In Manila, humidity clings to you like plastic wrap, so we would escape occasionally to Baguio City, a haven at 4,900 feet in northern Luzon.
But in the 1960s, every day of that 160-mile road to the hills was Carmageddon.
First we drove to Quezon City, which should have been a one-hour drive but was nearly three, thanks to bad roads and worse traffic. My parents laughed and talked and puffed on cigarettes whose smoke made our eyes sting until tears ran down our cheeks.
But we endured because we didn’t want to break the mood.
My father did that for us as we arrived in Quezon City.
“Did you put our suitcases in the car?” he asked my mother.
From the back seat, we saw her turn toward my father as if in slo-mo.
“No,” she said. “I thought you did.” That is how a seven-hour car trip turned into 16, the last 13 mostly in strained silence.
Today you can make the trip in about four hours, especially if you remember to put the luggage in the trunk.
You learn a lot about forgiveness from a road trip.
Directionally challenged
Letting go of anger is always good. So is letting go of the notion that you will never get lost.
We could never quite get our bearings on our first road trip after we resettled in Virginia. Maybe it was because we weren’t moving somewhere.
Instead, our vacation to Maine was supposed to help us escape the steam heat of a Southern summer, which we evidently hadn’t figured out how to do even after years in the tropics.
In reality, we were never going to get our bearings because we could never decipher a map. My parents and their children didn’t come wired with the directional gene. Blame was pointless because this deficiency was innate, not deliberate.
But family finger pointing had become our favorite car game. Further, when the lights on our new car shorted out after dark on a rainy road to Bar Harbor, my parents, recent graduates of marital gladiator school, blamed each other, not the nitwit who failed Wiring 101.

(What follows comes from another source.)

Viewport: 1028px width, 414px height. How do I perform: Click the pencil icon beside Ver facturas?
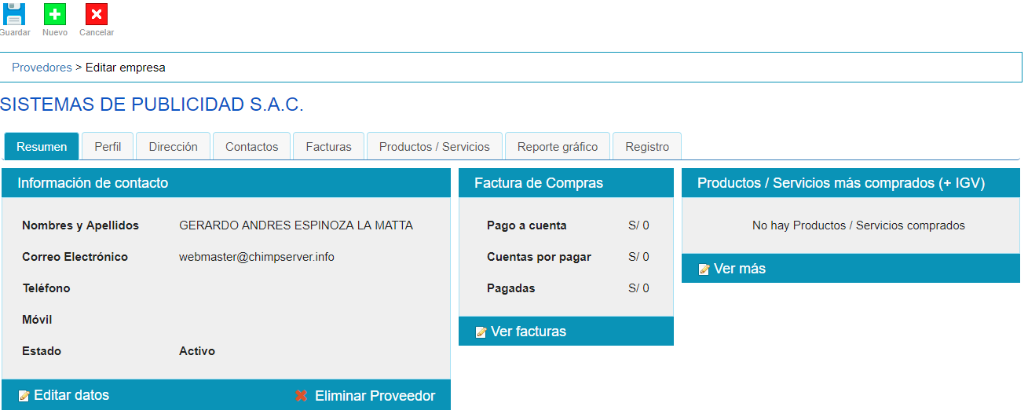481,332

The thing about being a jerk on a road trip is that you don’t have anywhere to go. You’re in a box on wheels, and unlike Riot, you can’t roll down the window and fly away.
You learn a lot about apologizing from a road trip.

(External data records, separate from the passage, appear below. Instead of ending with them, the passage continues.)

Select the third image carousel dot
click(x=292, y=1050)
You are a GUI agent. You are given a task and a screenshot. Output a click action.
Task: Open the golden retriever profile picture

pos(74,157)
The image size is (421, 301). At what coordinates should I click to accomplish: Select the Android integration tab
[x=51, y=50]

In a car, love means always having to say you’re sorry. You have to mean it too because you are still in a rolling box with all the same people — unless you open the car door and push them out.
Educational material
You could romanticize and dignify our family journeys by pretending they were a paragon of this American road trip tradition, but that’s putting lipstick on a pig.
These trips oinked, and no first sight of the Golden Gate Bridge, the Halona blowhole in Hawaii, the mist-draped mountains of Southeast Asia or the ocean-chilled coast of Maine could change that.
On the other hand, as mobile universities, they rocked. They conferred upon us doctorates in coexistence, a lesson then, maybe an even better one now.
Getting along sometimes seemed impossible, especially when you consider the best-behaved member of this road-trip crew was the bird.
Riot, it turned out, was our role model. Even after thousands of miles in an unair-conditioned automotive affliction, I never heard him say, “Thanks, but I think I’ll fly next time.”
If life somehow granted us a do-over, neither would we.